Masonry Magazine January 1980 Page.16
ENVIRONMENTAL DATA AND REQUIREMENTS
Many environmental factors must be considered to fully utilize the concepts of passive solar heating systems. The environmental data is given in Tables 1 and 2 of this Technical Notes, and is for use with the design methodologies detailed in Technical Notes 43A.
Temperature
Exterior design temperatures are necessary considerations in developing passive solar heating systems. The size of the system will depend upon daily, monthly, and annual temperature fluctuations. In mild, sunny climates, the required glazing and thermal storage areas may be relatively small. In mild temperature, cloudy climates, the required glazing area may be small, but the required thermal storage will be greater. In colder climates, the amount of glazing and thermal storage is usually large.
The average monthly heating degree days are related to exterior temperature conditions. These values are necessary to determine the total monthly thermal load of the building. The average monthly heating degree days and exterior temperatures are given in Table 1.
Latitude
Latitude is important to determine the amount of solar radiation and the appropriate summertime shading, provided by overhangs and other devices. The further north the building is to be located, the less winter solar radiation it will receive. This is because the sun is above the horizon for a shorter period of time and the solar radiation must penetrate more of the atmosphere. Values of solar radiation at various latitudes are given in Table 2.
At higher latitudes, the sun appears lower in the sky.
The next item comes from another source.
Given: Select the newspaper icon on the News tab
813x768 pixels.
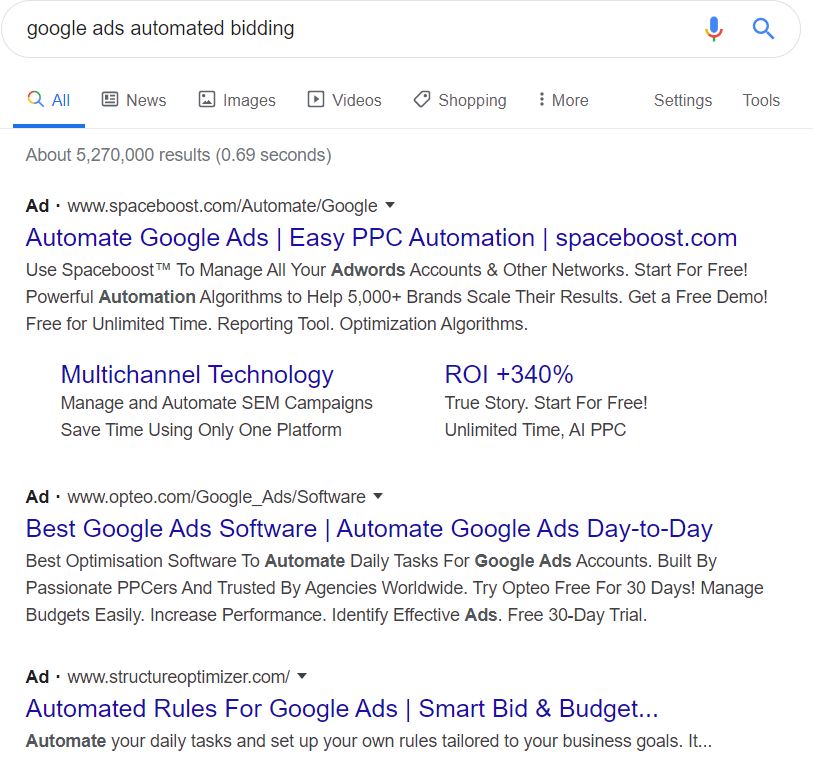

At these latitudes, where the position (altitude) of the sun in the sky is low, larger overhangs are required to shade the south-facing wall from the summer sunlight. Figure 3 shows how the altitude of the sun changes from winter to summer, showing how the south-facing wall may be shaded from summer solar radiation and still be exposed to winter solar radiation by using an overhang. The length of projection required to shade a south-facing wall from the summer sun is given in Table 3.
Solar Radiation Data
Solar radiation data is required to determine the amount of radiation transmitted through the south-facing glazing. Actual average solar radiation data for various geographical locations is given in Table 1. The amount of solar radiation is dependent on climate, elevation and latitude. Clear day solar radiation for various latitudes is given in Table 2.
Orientation
Orientation is extremely important in the design of passive solar buildings. The best performance will usually result with the passive solar system facing true south. True south may be obtained by referencing isogonic (magnetic variation) charts developed by the United States Department of Commerce, Coast and Geodetic Survey, or by consulting a local land surveyor.
When the passive solar system faces true south, the system will be exposed to the maximum amount of winter solar radiation. Deviations of more than 22.5° east or west of true south are not recommended, especially where maximum performance is desired.
Site Topography
The topography of the site is of major concern. If the south-facing wall of the building is shaded by natural or man-made elements, it will probably not be feasible to consider passive solar systems. The ideal siting for a passive solar building is to be bermed into a south-facing slope. This provides a south wall exposed to the sun, and a north wall protected from environmental changes by the earth berm. Berming the north wall of the building should be done cautiously to avoid problems caused by ground water.
BUILDING TYPE AND USE
In addition to the environmental considerations and concepts, the building type and use are very important in developing and applying passive solar systems to buildings. Building type and use are flexible requirements which allow the designer to make appropriate adaptations to the structure to provide the desired energy performance.
Thermal Load Requirements
The thermal load requirement is important to the selection and sizing of passive solar heating systems.